I realize how obvious this sounds, but truthfully, I do struggle to put it into practice consistently. Most of the time, I would rather not initiate a greeting or a conversation with a stranger. Or with people I don’t know particularly well. Or, half the time, with people I know extremely well. However, with the encouragement and examples of my fellow interns and community members, I have started to see how active neighboring is not so daunting. Sometimes, neighboring is as simple as waving to the people sitting on their porches in Church Hill. Many other times, it means sharing meals and stories with our fellow Richmond Urban Ministry Institute residents, most of whom have spent time in prison but are now in the process of earning degrees and job searching. Neighboring can even take the form of prayer for a stranger on the spot, like when we didn’t have money to offer the homeless man who approached us, but who did allow us to pray for him right then and there.
These interactions begin small, and some will be with people who we won’t have the chance to pour into more deeply. Through God, though, and with time and intention, we do hope to cultivate meaningful relationships in the Richmond community that do justice to the commandment to love our neighbors as ourselves.
-Olivia Brashears, UVA ‘21
week 1: getting oriented
June 13, 2018
We arrived in Richmond on Wednesday, June 6th. The week passed by in a blur, but also feels as if we have been here for a month. Primarily, our time has consisted of learning about the history of Richmond and all of its secrets. The secret slave trade, the deliberate destruction of poor African-American communities, and the continued racism propagated by the Richmond government especially in the sphere of education were just some of the things we learned. On the flip side, we learned about all the ways God has continued to work in Richmond through incredible people like Benjamin Campbell, Pastor James Wilkins, and Pastor Don Coleman who have all sought Biblical justice through the power of Christ. Now, we are preparing for the bulk of our summer work by attending and taking part in CHAT orientation. In the days ahead, we will learn about how to work with the kids, both professionally and personally, as well as, begin to pray and dedicate them and their summer to the Lord.
-Cameron Woo, UVA '19
June 7, 2018
Friends, Family, Ministry Partners - we are so excited to keep you updated this summer on the Richmond Justice Program Blog. Each week a few of our interns will post here with stories and things about what they are experiencing.

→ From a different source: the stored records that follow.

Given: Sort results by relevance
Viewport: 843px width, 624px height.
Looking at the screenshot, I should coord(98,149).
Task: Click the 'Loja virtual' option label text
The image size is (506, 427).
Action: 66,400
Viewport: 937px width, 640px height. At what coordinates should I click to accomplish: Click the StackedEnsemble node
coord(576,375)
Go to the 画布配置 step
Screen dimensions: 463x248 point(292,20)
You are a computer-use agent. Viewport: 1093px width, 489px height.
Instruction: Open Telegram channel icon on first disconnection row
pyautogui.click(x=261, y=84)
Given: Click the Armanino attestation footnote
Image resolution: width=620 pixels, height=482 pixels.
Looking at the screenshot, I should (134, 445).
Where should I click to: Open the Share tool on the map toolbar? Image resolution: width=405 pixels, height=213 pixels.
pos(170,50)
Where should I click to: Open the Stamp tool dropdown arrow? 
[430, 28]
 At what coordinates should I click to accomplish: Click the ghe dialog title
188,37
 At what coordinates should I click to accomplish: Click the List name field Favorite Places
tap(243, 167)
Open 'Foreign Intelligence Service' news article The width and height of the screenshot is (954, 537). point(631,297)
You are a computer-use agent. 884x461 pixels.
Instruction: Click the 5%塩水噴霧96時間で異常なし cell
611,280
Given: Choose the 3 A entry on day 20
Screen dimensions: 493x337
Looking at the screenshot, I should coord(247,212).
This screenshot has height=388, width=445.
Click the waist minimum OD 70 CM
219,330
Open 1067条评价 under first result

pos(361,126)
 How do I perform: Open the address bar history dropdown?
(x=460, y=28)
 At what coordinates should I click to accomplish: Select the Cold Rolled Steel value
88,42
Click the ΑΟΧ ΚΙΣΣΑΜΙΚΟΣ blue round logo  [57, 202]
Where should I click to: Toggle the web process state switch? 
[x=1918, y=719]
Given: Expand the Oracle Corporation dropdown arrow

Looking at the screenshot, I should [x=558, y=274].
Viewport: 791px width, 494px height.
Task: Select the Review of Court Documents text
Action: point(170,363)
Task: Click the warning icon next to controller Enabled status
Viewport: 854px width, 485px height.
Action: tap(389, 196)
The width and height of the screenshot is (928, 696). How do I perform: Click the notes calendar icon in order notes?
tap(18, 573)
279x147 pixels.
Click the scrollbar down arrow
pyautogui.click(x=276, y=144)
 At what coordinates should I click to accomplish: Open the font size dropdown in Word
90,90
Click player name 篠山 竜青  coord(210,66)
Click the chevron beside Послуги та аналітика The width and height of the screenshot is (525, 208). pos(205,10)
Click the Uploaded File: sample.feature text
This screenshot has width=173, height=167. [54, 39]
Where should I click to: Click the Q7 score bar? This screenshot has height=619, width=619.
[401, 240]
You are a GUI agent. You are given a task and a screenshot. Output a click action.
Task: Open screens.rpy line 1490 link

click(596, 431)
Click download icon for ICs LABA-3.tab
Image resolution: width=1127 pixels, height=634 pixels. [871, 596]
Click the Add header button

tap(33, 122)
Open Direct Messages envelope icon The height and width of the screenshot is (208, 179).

So far, we are all getting settled in to Richmond. Half of us are staying at the Richmond Urban Ministry Institute (RUMI) while the other half is living in a house in Church Hill (The Hill House). We are in the midst of our program orientation and interns will begin orientation at their work site, Church Hill Activities and Tutoring (CHAT), next week.
Please be praying for us this week as the interns process the history of Richmond, topics of justice and race, the new restrictions set on their life regarding money and technology, and the overall community being built here at the Richmond Justice Program.
We will update you with more next Wednesday!